*** Selected passage ***
Despite these advances, coverage is still limited and reporting still incomplete, particularly of critical forward-looking metrics
Mark Carney, UN special envoy for climate action

The Covid-19 pandemic has brought 'Build Back Better' plan and greener economies into sharp focus, underpinning the need to invest in meeting the UN climate goals and transitioning to a net-zero economy.

The 2015 Paris Agreement provides a mandate for countries to lower their carbon emissions to well below 2°C above pre-industrial levels, preferably about 1.5°C. Energy producing nations are already investing in technologies such as green hydrogen and renewable power to meet their climate agendas.

Energy companies are also coming under pressure from activist investors, governments and courts to reduce their carbon footprint and transition to clean energy. Large institutional investors including some of the biggest asset managers around the world that follow environment, social and governance (ESG) standards are also reducing their exposure to companies with heavy carbon footprint in their portfolios.

The IMF has called for levying taxes on carbon, describing it as the most efficient way to meet climate goals within the Paris Agreement. A policy mix of carbon taxes and green investment stimulus could increase the level of global output in the next 15 years by about 0.7 per cent and create around 12 million new jobs through 2027, Kristalina Georgieva, IMF managing director, said in April.
*** End of Selected passage ***
*** Data under study ***
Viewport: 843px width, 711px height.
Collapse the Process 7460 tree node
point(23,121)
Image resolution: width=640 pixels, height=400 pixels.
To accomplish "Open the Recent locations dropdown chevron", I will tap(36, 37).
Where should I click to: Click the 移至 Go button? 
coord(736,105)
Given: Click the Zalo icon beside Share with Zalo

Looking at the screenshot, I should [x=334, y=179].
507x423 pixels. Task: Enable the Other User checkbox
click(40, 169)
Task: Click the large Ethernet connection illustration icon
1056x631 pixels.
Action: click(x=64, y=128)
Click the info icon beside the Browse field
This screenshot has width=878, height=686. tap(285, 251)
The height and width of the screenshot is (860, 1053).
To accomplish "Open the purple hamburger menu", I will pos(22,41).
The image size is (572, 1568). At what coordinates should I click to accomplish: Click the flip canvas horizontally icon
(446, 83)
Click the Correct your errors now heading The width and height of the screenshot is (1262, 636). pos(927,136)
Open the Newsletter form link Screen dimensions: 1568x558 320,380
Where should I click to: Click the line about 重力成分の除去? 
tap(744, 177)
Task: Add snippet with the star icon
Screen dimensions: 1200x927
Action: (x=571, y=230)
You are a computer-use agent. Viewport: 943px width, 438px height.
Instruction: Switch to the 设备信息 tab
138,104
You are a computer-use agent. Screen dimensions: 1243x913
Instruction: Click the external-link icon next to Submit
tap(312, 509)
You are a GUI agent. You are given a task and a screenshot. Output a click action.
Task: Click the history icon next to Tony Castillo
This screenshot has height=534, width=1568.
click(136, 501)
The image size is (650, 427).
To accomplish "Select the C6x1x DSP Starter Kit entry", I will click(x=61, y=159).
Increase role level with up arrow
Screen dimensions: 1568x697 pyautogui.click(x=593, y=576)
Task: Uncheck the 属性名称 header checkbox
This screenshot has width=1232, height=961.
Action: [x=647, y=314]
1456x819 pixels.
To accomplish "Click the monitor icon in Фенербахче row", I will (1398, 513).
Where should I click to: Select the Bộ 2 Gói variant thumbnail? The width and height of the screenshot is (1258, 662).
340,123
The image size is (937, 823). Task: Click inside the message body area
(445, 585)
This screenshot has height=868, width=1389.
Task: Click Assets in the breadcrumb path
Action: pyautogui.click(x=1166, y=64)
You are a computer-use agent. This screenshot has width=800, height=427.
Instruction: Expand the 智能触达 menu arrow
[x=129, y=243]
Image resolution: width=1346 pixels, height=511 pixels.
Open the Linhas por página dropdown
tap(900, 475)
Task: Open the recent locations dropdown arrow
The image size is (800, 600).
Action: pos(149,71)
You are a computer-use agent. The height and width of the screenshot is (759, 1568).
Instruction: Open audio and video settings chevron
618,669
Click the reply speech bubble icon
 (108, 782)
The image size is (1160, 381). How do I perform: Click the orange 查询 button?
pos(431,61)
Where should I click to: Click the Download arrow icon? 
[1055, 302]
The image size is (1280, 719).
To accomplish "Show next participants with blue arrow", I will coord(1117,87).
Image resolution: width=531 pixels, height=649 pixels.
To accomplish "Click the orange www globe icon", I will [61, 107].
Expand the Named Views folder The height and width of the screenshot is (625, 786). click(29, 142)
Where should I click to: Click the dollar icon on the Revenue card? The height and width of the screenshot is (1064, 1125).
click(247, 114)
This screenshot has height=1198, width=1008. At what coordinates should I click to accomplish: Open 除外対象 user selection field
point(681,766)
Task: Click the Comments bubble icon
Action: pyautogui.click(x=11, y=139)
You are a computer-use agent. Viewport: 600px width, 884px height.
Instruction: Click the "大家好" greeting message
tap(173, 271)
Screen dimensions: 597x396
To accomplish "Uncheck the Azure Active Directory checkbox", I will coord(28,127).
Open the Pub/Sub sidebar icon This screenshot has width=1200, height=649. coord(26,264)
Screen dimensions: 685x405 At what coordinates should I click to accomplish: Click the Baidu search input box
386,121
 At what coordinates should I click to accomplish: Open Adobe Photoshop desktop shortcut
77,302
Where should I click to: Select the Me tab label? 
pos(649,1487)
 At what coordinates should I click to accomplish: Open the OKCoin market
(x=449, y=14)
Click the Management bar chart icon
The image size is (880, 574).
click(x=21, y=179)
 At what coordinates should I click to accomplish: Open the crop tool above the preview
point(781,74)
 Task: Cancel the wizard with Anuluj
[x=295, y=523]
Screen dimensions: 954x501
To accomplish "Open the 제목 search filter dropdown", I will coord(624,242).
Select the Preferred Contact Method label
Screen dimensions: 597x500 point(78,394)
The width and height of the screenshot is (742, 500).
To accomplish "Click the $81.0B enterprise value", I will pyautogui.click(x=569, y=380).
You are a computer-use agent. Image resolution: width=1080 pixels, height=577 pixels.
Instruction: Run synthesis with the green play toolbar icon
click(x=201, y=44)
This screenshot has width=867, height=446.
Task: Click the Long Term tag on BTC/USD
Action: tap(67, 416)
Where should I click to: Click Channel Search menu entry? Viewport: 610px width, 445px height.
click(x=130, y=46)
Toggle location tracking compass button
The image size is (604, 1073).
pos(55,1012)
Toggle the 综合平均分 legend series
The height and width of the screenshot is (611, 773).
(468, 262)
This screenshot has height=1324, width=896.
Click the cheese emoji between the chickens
*** End of Data under study ***
» **Exercises**:
a - Can you rewrite the paragraph of the climate passage that begins "Energy companies are also coming under pressure" more briefly, keeping its main facts?
b - Can you retype the stretch of the climate passage from "The 2015 Paris" through "in their portfolios."?

» **Responses for each task**:
a - Activist investors, governments and courts are pressing energy companies to cut their carbon footprint and shift to clean energy. Large institutional investors that follow environment, social and governance (ESG) standards, including some of the world's biggest asset managers, are also reducing their exposure to companies with heavy carbon footprints.

b -
The 2015 Paris Agreement provides a mandate for countries to lower their carbon emissions to well below 2°C above pre-industrial levels, preferably about 1.5°C. Energy producing nations are already investing in technologies such as green hydrogen and renewable power to meet their climate agendas.

Energy companies are also coming under pressure from activist investors, governments and courts to reduce their carbon footprint and transition to clean energy. Large institutional investors including some of the biggest asset managers around the world that follow environment, social and governance (ESG) standards are also reducing their exposure to companies with heavy carbon footprint in their portfolios.